I started another bobbin of core wrap yarn at the last meeting of the Connaught spinners and weavers - even though I didn't get very far on the day. I used the same tussah silk (commercial yarn) as before for the core and wrapped with another pre-drafted yarn from Wollpoldi, a grey one this time, 70% superwash wool, 30 % silk. it's nice and soft and wraps easily. when I finished the core yarn I had wrapped on the spindle, I saw that the yarn would end up quite a bit overtwisted, so I decided to ply it with something else to take out some of the extra twist. I didn't like the brownish tussah together with the grey, but then my "scramble" box revealed another commercial yarn, a very fine mohair in a rosy tone. when I started to ply - the yarn changed - into something that looks a bit like a persian lamb coat, just in grey:)) the rosy extra yarn is barely visible at first glance, but it gives the yarn a very different texture. for some reason (I hate fur coats and wouldn't dream of ever wearing one!) a jacket came to my mind - the main body knitted in just the grey wool/silk mix, no core yarn, just a plain two-ply - but with a collar and cuffs knitted in this new yarn....

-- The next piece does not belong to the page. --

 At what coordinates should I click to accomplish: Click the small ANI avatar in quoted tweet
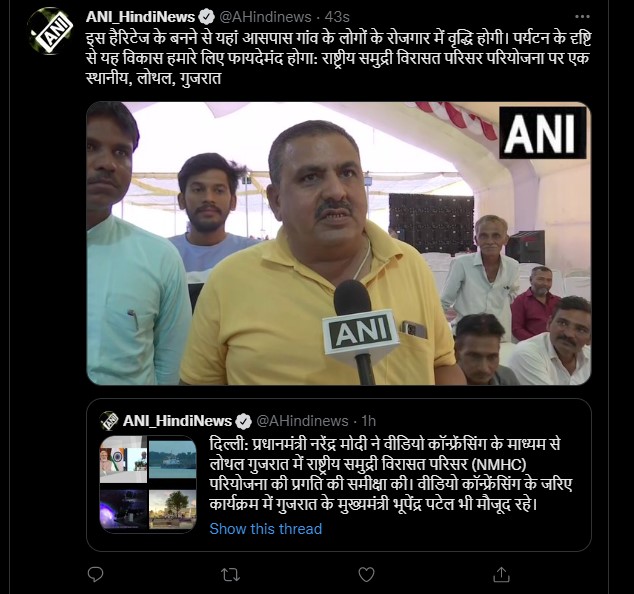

well, not all experiments were similarly successful - the seaweeds lost all their nice colours during the drying process - they are pretty much all the same beigey-blah colour, gone are the pinks and the greens. and they turned very brittle too - I am not at all sure that it will be spinable, even with a generous addition of wool fibres during carding! somehow I think I'd better stick to bog cotton and thistle fluff:) during the de-seeding of the former I noticed that the fibres have very different lengths - the ones picked in danger of falling into a bog hole (i.e. the ones grown in water or at least very damp soil) yield far longer fibres than those picked from a dry area! so if I ever wanted to seriously harvest bog cotton for spinning - I'd better invest in a pair of waders!

for now it's back to the dye pot - I have to run another test with cochenille! will the colours change to nicer purples if I leave out the tannin and just mordant with alum? and what will I do with the silk skeins I dyed to a rosewood colour (in the cochenille/iron bath). I'd have preferred the darker rosewood colour the soy (in the middle) took on, but I don't want to overdye the silk in case the colour turns yucky! but at least the finely spun silk for embroidery in rosewood will work well on the dark blue silk scarf I have in the making!


Leigh said...

I'm sorry to hear about the seaweed, but the yarn looks great!

Anonymous said...

Hallo Bettina,
Rosenholz - interessante Farben!
Dein Core-spun-Garn erinnert einem wirklich an diese Pelze ... sehr schön. Ich hab es immer noch nicht ausprobiert.